Voir les commentaires

Holy Destructors

Publié le par Rosalie210

Aiste ZEGULYTE (2026)

Holy Destructors

Un documentaire contemplatif à la confluence entre histoire de l'art et microbiologie. Son sujet: la détérioration du patrimoine culturel et les efforts des conservateurs pour le restaurer et le préserver. Grâce au choix d'une image la plupart du temps circulaire, le film épouse la vision de l'oeil humain regardant à travers un microscope. On voit des analyses être effectuées pour détecter les bactéries et les champignons responsables de la destruction des oeuvres. Mais en même temps, ces proliférations par le biais du microscope et filmées en accéléré sont rendues fascinantes et poétiques, comme des forêts ou des toiles d'araignées qui naissent et se nourrissent de la matière même des oeuvres. On voit donc comment le travail de conservation essaye d'arracher les oeuvres au processus naturel de la décomposition. Le film montre ainsi que l'oeuvre, conçue pour survivre à son créateur et projeter sa pensée ou son émotion à travers le temps n'échappe pas aux lois de la biologie à savoir finir dévorée par les microbes parce qu'elle est faite de matière. Seule l'intervention des conservateurs empêche sa disparition définitive mais il s'agit d'une lutte permanente et forcément fragile.

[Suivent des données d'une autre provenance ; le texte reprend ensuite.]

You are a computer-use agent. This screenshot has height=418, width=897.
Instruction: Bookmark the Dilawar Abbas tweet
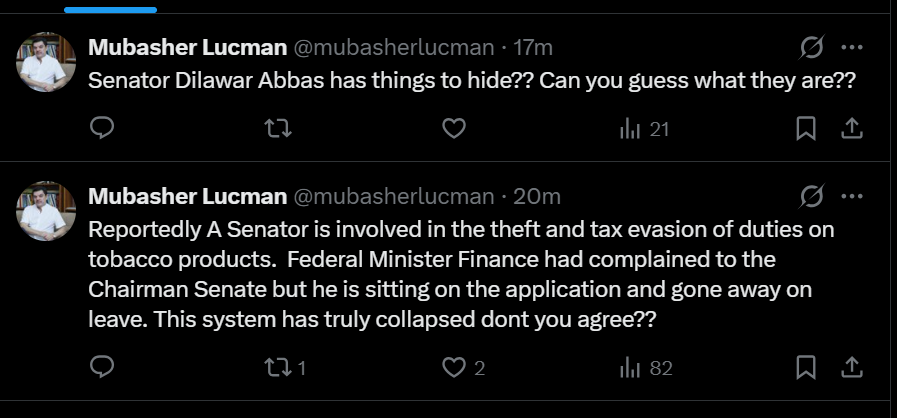pyautogui.click(x=805, y=129)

Si la réflexion du documentaire est intéressante à la base, le problème réside dans la répétition du même motif sur 1h25 alors qu'on aurait pu élargir à d'autres questions comme celle des altérations, des choix de réparation ou de la sélectivité des oeuvres à restaurer, fruit de choix budgétaires et donc politiques. A l'image de son visuel de bocal, le film finit par tourner en rond dans son expérience de laboratoire. D'ailleurs, le choix de mettre l'accent sur l'art religieux et la religion chrétienne sans le questionner restreint également la portée du film, comme si seul le patrimoine de l'Eglise (catholique) méritait d'être conservé.